Basta uma pesquisa rápida num qualquer motor de busca de imobiliário: é uma tarefa hercúlea encontrar uma casa razoável para uma família arrendar no centro de Lisboa por menos de 900 euros, é frequente pedir-se 800 euros por um T1 e 600 por um T0 do tamanho de um quarto. Noutras zonas do País, nas grandes cidades, a situação é igualmente aflitiva para a generalidade das pessoas, sendo certo que o rendimento médio bruto mensal nacional se situa nos 1 361 euros (o quinto mais baixo dos países da OCDE).
Os preços das casas subiram muito mais do que a evolução dos salários, e mesmo durante a pandemia de Covid-19, as casas continuaram a ficar mais caras. A esmagadora maioria dos indicadores mostra uma situação que devia fazer soar alarmes. Citando alguns: 1. O preço da habitação disparou 70% em Portugal desde 2010, quando na União Europeia “apenas” 45%, e as rendas subiram 25%; 2. Segundo o INE, a subida no primeiro trimestre de 2022 foi na ordem dos 12,9%, a escalada “mais expressiva” desde 2010; 3. Um estudo da Bloomberg Economics divulgado em junho mostrou que Portugal tinha o maior rácio “price to income”, que analisa o preço das casas face ao rendimento das famílias, entre os 30 países analisados; 4. Segundo a OCDE, os portugueses precisam de cerca de 11,4 anos de rendimento médio disponível para conseguir comprar uma casa de 100 metros quadrados (m²), quando os analistas apontam os três anos como valor recomendável; 5. As rendas medianas das casas estão agora nos 6,16 euros por m² (mas muito mais altas nos grandes centros urbanos), aumentando 6,4% no primeiro trimestre de 2022 face ao ano anterior; 6. O Banco de Portugal diz que existem “sinais de sobrevalorização do imobiliário residencial português”, mas até ver os preços não parecem abrandar – pelo contrário.
O resultado é o que se conhece: os preços das casas são um peso asfixiante para as famílias e consomem a fatia de leão do rendimento disponível, o que leva a uma saída das famílias dos centros urbanos e a uma notória gentrificação do centro das cidades, cada vez mais ocupadas por negócios de arrendamento de curta duração e estrangeiros endinheirados.
Perante isto, está claramente por fazer a reflexão nacional que se impõe, e que acontece um pouco por todo o mundo, já que o problema é transversal. Que tipo de cidades queremos ter no futuro? Como vamos garantir o acesso a habitação digna para as famílias dentro ou nos arredores das cidades? Como vai evitar-se a escalada desenfreada dos preços?
┄┄┄┄┄┄┄┄┄┄┄┄┄┄┄┄┄┄┄┄
_O que fazer_
1) Responde a estas perguntas sobre o texto acerca do preço da habitação:
(a) Qual é o rendimento médio bruto mensal nacional?
(b) Quanto subiu o preço da habitação em Portugal desde 2010?
(c) Segundo a OCDE, de quantos anos de rendimento médio disponível precisam os portugueses para comprar uma casa de 100 m²?
2) Continua o texto sobre o preço da habitação a partir do ponto em que termina.
Não é preciso recorrer aos dados.
┄┄┄┄┄┄┄┄┄┄┄┄┄┄┄┄┄┄┄┄
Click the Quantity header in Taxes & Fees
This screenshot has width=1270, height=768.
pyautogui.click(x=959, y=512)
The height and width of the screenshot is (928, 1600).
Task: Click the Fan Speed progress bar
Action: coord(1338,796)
┄┄┄┄┄┄┄┄┄┄┄┄┄┄┄┄┄┄┄┄
_Respostas por tarefa_
1)
(a) 1 361 euros.
(b) 70%.
(c) Cerca de 11,4 anos.

2)
Lá fora, as respostas para o problema são diversas, mas implicam abordagens pouco apreciadas pela corrente política mais liberal, que não gosta da intervenção nos mercados. Muitas passam pelo alargamento do parque público de habitação, seja pela via da construção ou da conversão de equipamentos desabitados, mas para ter impacto real económico e social tem de haver uma oferta verdadeiramente expressiva.
Olhando para a capital do País, Fernando Medina falhou a promessa de entregar as 6 000 casas anunciadas no Programa Renda Acessível, alegando razões várias. A disponibilização vem a conta-gotas: foram entregues menos de 700 casas no tempo do anterior executivo, 128 casas ficaram agora concluídas em junho, 128 estão a ser construídas e há 220 na fase de concurso para construção, já lançado. Carlos moedas diz que estão em desenvolvimento mais 1 000 fogos e em projeto mais 2 000. Pouco, muito pouco, para as necessidades.
A solução de seguir o exemplo de Berlim e de outras capitais europeias foi aplicada em Lisboa, com a aprovação do Regulamento Municipal do Alojamento Local em 2019 e a ampliação das áreas de contenção a zonas como a Baixa ou Avenida da Liberdade, entre outras. O resultado, avaliado em 2020 pelo Ministério da Economia, foi imediato: a criação de zonas de contenção do alojamento local fez os preços dos imóveis caírem 8%, e 20% no caso específico dos T2. Em março passado, foi aprovada pela maioria de esquerda a suspensão imediata de novos registos de alojamento local em 14 freguesias.
Se estas medidas chegam e surtem efeitos, será esperar para ver, dizem alguns. Mas esperar sentado pode não dar bom resultado: o preço da habitação começa a ser uma verdadeira panela de pressão social. E a inflação veio apenas agravar um problema que já era seríssimo. Insustentável.